Recorded data
+ + +
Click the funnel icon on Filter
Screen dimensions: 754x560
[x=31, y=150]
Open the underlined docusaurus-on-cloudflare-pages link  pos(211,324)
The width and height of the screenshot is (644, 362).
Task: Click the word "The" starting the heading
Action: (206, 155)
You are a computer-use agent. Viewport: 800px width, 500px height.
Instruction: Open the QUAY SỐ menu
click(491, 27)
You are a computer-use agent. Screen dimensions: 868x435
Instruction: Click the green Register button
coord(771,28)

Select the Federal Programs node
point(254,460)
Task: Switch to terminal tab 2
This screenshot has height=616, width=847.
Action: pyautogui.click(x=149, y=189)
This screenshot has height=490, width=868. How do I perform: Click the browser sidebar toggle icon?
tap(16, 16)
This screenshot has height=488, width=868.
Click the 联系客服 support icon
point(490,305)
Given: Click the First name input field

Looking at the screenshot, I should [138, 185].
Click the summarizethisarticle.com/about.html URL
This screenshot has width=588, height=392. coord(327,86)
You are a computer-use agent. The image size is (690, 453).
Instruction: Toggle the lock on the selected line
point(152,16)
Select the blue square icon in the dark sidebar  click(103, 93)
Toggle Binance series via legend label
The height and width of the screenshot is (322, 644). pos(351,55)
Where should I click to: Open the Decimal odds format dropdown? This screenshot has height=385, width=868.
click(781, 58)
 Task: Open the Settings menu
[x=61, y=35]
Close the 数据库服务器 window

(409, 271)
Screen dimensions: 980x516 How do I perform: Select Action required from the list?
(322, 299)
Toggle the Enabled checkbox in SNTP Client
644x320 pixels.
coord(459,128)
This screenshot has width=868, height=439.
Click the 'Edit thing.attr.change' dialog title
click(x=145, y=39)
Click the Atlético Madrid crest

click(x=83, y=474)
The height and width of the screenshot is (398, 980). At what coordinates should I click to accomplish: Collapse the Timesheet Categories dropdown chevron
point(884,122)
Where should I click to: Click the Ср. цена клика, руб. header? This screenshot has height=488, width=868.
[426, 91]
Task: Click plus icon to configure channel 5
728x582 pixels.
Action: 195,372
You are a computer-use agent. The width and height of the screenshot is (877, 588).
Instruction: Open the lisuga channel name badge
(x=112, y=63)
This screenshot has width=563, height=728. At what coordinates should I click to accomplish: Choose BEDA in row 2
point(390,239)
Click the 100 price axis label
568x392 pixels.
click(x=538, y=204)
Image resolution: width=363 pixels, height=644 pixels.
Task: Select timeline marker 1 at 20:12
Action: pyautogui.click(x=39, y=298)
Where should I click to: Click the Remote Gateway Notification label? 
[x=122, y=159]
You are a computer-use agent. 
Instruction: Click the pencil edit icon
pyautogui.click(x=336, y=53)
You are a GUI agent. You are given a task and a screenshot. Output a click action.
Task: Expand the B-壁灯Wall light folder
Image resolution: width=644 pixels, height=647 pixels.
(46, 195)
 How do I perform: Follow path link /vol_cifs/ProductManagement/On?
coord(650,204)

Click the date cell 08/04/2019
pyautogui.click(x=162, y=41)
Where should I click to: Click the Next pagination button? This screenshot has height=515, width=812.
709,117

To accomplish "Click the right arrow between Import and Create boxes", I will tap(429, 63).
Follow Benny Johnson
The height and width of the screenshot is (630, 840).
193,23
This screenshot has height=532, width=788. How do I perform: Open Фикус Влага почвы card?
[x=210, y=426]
+ + +
Exercise aim:
Output the records in full. Match them exactly.

Written response:
Click the funnel icon on Filter
Screen dimensions: 754x560
[x=31, y=150]
Open the underlined docusaurus-on-cloudflare-pages link  pos(211,324)
The width and height of the screenshot is (644, 362).
Task: Click the word "The" starting the heading
Action: (206, 155)
You are a computer-use agent. Viewport: 800px width, 500px height.
Instruction: Open the QUAY SỐ menu
click(491, 27)
You are a computer-use agent. Screen dimensions: 868x435
Instruction: Click the green Register button
coord(771,28)

Select the Federal Programs node
point(254,460)
Task: Switch to terminal tab 2
This screenshot has height=616, width=847.
Action: pyautogui.click(x=149, y=189)
This screenshot has height=490, width=868. How do I perform: Click the browser sidebar toggle icon?
tap(16, 16)
This screenshot has height=488, width=868.
Click the 联系客服 support icon
point(490,305)
Given: Click the First name input field

Looking at the screenshot, I should [138, 185].
Click the summarizethisarticle.com/about.html URL
This screenshot has width=588, height=392. coord(327,86)
You are a computer-use agent. The image size is (690, 453).
Instruction: Toggle the lock on the selected line
point(152,16)
Select the blue square icon in the dark sidebar  click(103, 93)
Toggle Binance series via legend label
The height and width of the screenshot is (322, 644). pos(351,55)
Where should I click to: Open the Decimal odds format dropdown? This screenshot has height=385, width=868.
click(781, 58)
 Task: Open the Settings menu
[x=61, y=35]
Close the 数据库服务器 window

(409, 271)
Screen dimensions: 980x516 How do I perform: Select Action required from the list?
(322, 299)
Toggle the Enabled checkbox in SNTP Client
644x320 pixels.
coord(459,128)
This screenshot has width=868, height=439.
Click the 'Edit thing.attr.change' dialog title
click(x=145, y=39)
Click the Atlético Madrid crest

click(x=83, y=474)
The height and width of the screenshot is (398, 980). At what coordinates should I click to accomplish: Collapse the Timesheet Categories dropdown chevron
point(884,122)
Where should I click to: Click the Ср. цена клика, руб. header? This screenshot has height=488, width=868.
[426, 91]
Task: Click plus icon to configure channel 5
728x582 pixels.
Action: 195,372
You are a computer-use agent. The width and height of the screenshot is (877, 588).
Instruction: Open the lisuga channel name badge
(x=112, y=63)
This screenshot has width=563, height=728. At what coordinates should I click to accomplish: Choose BEDA in row 2
point(390,239)
Click the 100 price axis label
568x392 pixels.
click(x=538, y=204)
Image resolution: width=363 pixels, height=644 pixels.
Task: Select timeline marker 1 at 20:12
Action: pyautogui.click(x=39, y=298)
Where should I click to: Click the Remote Gateway Notification label? 
[x=122, y=159]
You are a computer-use agent. 
Instruction: Click the pencil edit icon
pyautogui.click(x=336, y=53)
You are a GUI agent. You are given a task and a screenshot. Output a click action.
Task: Expand the B-壁灯Wall light folder
Image resolution: width=644 pixels, height=647 pixels.
(46, 195)
 How do I perform: Follow path link /vol_cifs/ProductManagement/On?
coord(650,204)

Click the date cell 08/04/2019
pyautogui.click(x=162, y=41)
Where should I click to: Click the Next pagination button? This screenshot has height=515, width=812.
709,117

To accomplish "Click the right arrow between Import and Create boxes", I will tap(429, 63).
Follow Benny Johnson
The height and width of the screenshot is (630, 840).
193,23
This screenshot has height=532, width=788. How do I perform: Open Фикус Влага почвы card?
[x=210, y=426]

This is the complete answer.